Are transparent displays dumb or brilliant?
The answer is yes. See-through screens won't be used in phones and tablets, but they'll enable your windows to run Windows.
Computerworld - A see-through iPhone hit the Google+ "What's Hot" list this week. One day later, a transparent-display iPad hit the list as well. (I posted the second one.)
The "What's Hot" list is Google's ongoing popularity contest for posts on Google+. The clear-screen iPhone and iPad posts inspired a lot of talk about whether such displays are feasible and, if so, desirable.
The general consensus: "Cool! I want one!"
Transparent-display iPhones and clear iPads don't exist, of course, nor have they been announced or even hinted at by Apple.
The pictures are "design fiction" -- drawings and videos created with the help of software to create the illusion of reality.
It's clear that transparent displays are bad for mobile
The good news is that transparent-display phones and tablets are possible. The bad news is that they're undesirable.
Docomo and Fujitsu built a prototype transparent display for a multi-touch mobile phone. (The touchscreen works on both sides!)
This research may have inspired designers to engage in some Fujitsu-branded fantasy design concepts that included a display that toggles back and forth between transparent and nontransparent modes -- for example, showing words in a book one moment, then the words translated into another language the next -- much like the pretty Word Lens app I told you about previously in this space.
The blog Concept Phones has been publishing pretty pictures of fantasy phones for years. They've become something of a banality on the design-fiction sites.
Real transparent-display phones will probably become available within a few years. But they'll never go mainstream.
Display quality is important to users. Phone and tablet makers work hard to maximize the quality of displays. Apple says its Retina display is the best in the industry. Some reviewers say displays in some Samsung phones are higher quality or more or less the same quality as the iPhone's display, but bigger.
On any display, picture quality requires clarity -- black blacks, white whites and vibrant colors. If the background bleeds through from the other side, picture quality will suffer, even if companies figured out how to make a see-through screen as high resolution as a conventional display.

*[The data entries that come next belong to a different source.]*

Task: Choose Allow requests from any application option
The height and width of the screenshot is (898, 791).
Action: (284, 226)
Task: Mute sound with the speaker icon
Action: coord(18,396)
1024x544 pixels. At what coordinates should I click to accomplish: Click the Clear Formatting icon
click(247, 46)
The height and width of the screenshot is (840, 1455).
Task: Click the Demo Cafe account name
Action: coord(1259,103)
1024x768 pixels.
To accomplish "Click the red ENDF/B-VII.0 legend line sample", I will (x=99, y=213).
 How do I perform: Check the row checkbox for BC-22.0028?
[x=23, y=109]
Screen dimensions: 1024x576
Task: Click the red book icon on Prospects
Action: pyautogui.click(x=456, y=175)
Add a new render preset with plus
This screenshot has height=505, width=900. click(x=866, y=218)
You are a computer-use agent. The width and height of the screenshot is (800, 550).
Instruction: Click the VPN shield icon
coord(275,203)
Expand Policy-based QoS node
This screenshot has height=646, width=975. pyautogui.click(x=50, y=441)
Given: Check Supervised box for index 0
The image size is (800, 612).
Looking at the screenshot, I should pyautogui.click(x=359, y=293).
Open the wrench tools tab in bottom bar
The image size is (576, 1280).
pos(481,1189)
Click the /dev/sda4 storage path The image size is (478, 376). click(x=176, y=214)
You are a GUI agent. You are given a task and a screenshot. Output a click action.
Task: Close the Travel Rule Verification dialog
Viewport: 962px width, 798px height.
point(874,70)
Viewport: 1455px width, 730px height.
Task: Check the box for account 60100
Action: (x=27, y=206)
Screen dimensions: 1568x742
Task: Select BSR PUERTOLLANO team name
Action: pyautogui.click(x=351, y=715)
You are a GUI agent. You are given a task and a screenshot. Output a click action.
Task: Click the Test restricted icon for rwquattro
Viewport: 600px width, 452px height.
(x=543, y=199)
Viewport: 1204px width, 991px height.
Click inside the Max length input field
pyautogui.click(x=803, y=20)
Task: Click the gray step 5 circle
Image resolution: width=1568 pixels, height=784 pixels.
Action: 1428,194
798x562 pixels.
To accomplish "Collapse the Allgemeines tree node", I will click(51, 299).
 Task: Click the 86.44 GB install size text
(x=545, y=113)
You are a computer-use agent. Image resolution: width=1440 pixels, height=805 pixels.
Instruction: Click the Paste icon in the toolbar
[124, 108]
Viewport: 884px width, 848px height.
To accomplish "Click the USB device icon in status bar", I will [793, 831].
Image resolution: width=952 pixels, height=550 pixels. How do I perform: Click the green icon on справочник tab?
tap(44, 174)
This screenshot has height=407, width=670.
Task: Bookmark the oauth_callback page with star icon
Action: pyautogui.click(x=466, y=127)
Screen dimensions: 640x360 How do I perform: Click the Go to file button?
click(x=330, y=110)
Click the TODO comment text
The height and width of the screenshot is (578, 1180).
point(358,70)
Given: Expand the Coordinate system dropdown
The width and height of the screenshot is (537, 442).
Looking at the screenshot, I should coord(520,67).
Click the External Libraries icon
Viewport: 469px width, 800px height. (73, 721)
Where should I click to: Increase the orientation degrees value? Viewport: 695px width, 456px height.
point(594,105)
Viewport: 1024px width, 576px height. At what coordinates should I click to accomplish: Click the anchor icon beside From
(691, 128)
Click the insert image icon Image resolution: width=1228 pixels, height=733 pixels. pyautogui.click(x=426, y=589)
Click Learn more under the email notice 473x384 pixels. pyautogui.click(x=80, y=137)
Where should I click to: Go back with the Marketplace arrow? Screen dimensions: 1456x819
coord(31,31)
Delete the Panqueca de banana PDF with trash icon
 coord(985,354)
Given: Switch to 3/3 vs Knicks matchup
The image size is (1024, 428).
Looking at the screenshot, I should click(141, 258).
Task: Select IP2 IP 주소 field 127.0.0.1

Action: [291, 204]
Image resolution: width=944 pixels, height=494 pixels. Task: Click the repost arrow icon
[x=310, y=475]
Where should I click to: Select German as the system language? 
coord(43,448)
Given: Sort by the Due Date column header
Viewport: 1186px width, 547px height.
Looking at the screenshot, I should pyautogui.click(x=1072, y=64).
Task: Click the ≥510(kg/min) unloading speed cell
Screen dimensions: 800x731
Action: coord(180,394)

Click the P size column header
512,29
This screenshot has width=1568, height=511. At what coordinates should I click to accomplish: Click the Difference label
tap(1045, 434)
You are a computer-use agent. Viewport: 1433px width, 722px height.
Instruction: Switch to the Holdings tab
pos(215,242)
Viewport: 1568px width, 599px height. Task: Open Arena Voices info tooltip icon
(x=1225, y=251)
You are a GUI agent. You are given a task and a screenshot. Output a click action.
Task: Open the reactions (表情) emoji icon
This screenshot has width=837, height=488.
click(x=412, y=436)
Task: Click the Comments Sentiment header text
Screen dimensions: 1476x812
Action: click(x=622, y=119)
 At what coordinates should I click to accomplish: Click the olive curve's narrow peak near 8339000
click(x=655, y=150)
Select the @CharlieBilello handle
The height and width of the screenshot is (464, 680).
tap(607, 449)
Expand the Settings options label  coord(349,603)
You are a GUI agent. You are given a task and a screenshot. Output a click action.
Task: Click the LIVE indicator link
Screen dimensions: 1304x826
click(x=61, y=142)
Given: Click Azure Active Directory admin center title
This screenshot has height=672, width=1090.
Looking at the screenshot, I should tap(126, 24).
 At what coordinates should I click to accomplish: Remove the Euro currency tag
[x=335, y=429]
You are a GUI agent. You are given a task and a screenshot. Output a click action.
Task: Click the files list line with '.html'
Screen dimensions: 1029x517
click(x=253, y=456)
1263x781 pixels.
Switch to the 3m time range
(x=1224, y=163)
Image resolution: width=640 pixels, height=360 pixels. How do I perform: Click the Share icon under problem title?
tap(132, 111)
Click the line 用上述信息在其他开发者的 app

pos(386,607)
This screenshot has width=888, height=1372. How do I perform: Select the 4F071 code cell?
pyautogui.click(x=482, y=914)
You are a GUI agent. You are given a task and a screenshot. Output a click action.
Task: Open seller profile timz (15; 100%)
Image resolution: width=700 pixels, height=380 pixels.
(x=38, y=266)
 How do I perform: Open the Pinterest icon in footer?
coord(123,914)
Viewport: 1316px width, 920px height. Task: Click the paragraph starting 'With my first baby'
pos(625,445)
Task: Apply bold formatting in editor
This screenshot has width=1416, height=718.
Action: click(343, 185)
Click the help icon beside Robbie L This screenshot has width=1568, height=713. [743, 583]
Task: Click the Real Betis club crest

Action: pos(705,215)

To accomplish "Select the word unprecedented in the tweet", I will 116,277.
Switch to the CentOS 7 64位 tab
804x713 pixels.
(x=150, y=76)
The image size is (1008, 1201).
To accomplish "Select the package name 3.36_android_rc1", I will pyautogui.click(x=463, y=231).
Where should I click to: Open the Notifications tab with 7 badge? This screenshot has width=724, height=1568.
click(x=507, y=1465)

The replacement of a high-resolution screen for even a high-resolution transparent screen would involve a dramatic reduction in image quality.
The need for long-lasting batteries is a another problem facing companies interested in developing see-through screens. Because they must last as long as possible, batteries these days are so big that they occupy most of the physical space inside smartphones and tablets -- so it would be pointless to have a transparent display. If companies want to offer see-through displays, they'd need very small batteries that fit somewhere near the top or the bottom of their devices, and such batteries probably wouldn't last very long.